# WHAT TO WORK ON
(a) In the article on duplicate service denials, which box on the HCFA 1500 claim form holds the 'Accepts Assignment' checkbox?
(b) From the article on duplicate service denials, extract the passage starting at "First, gather all" and ending at "to the system.", copied word for word.

# PAGE EXTRACT
--------------------------------
August 10th, 2015
On occasion (if not more often), every practice receives a notice of claim denial that reads, ‘duplicate service.’ When the insurance denies a service as duplicate but your records indicate that is not true, how should you act?
First, gather all pertinent information on the claim to determine a possible cause. The following are some reasons why the claim may be denied as duplicate:
- The service was billed twice but performed only once.
- The service was performed more than once by the same provider, or group of providers, on the same day.
- The service was performed by another provider, outside of your practice or group, on the same day as your service, and payment has already been made to that provider.
- The claim was submitted a second time after noticing it had still been unprocessed after 60 days. The resubmission was done to avoid any timely filing denial issues.
- The payment has already been made but not posted to the system.
- Payment for services may have been sent to the patient due to a failure to check ‘yes’ for ‘Accepts Assignment’ in box 27 on the HCFA 1500 claim form.
- The service was performed bilaterally resulting in payment for one side and denial of the other.
As you can see, there are many reasons for denying a claim as a duplicate service. Don’t be quick to write anything off at this point or to bill the patient. Research the problem and try to resolve any issues or clear up any confusion so the claim can get processed and paid.
It is important that you take the time to locate and understand the cause of the duplicate service denial and determine if the proper response should be to re-bill or appeal.
Let’s review some of the steps you can take to resolve all of the above reasons a claim may be denied as a duplicate service:
1. The service was actually billed twice but done only once.
--------------------------------
# SOURCE MATERIAL
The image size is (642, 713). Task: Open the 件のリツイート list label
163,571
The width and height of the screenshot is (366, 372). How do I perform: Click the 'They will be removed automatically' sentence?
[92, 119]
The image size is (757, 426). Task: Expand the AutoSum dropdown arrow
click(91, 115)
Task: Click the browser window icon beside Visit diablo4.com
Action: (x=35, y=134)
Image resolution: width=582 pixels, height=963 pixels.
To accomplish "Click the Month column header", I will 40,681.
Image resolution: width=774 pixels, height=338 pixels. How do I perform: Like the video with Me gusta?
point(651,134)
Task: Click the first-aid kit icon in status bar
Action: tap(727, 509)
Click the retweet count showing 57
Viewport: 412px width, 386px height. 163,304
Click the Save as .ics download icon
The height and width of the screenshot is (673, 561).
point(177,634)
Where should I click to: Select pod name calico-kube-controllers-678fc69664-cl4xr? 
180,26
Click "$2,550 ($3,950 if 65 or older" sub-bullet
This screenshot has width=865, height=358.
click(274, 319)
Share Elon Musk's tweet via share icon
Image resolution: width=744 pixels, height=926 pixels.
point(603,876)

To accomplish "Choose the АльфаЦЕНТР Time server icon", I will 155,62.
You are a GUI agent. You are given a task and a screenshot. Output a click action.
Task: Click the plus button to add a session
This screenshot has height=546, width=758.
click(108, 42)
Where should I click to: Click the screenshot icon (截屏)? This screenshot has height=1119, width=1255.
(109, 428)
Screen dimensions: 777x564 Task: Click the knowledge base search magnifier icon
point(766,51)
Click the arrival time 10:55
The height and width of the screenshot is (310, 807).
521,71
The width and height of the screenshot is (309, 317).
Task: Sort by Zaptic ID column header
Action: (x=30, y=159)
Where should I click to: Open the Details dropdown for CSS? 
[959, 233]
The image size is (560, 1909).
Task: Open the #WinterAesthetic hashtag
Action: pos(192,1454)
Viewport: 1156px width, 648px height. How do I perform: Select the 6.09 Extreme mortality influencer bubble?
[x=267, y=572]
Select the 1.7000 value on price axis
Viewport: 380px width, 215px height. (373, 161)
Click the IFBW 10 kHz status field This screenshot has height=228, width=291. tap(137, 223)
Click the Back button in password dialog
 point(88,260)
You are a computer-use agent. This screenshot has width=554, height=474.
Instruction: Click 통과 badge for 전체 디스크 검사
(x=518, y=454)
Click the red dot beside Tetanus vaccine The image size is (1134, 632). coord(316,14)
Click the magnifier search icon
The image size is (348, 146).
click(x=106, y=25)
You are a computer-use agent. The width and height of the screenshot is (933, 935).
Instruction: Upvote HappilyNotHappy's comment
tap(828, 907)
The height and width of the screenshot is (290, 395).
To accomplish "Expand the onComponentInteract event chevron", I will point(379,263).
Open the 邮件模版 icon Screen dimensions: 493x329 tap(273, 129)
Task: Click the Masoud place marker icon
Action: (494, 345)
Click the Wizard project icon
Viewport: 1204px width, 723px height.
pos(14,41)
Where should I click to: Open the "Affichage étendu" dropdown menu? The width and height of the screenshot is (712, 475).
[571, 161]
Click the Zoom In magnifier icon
--------------------------------
# SET OF ANSWERS
(a) Box 27

(b)
First, gather all pertinent information on the claim to determine a possible cause. The following are some reasons why the claim may be denied as duplicate:
- The service was billed twice but performed only once.
- The service was performed more than once by the same provider, or group of providers, on the same day.
- The service was performed by another provider, outside of your practice or group, on the same day as your service, and payment has already been made to that provider.
- The claim was submitted a second time after noticing it had still been unprocessed after 60 days. The resubmission was done to avoid any timely filing denial issues.
- The payment has already been made but not posted to the system.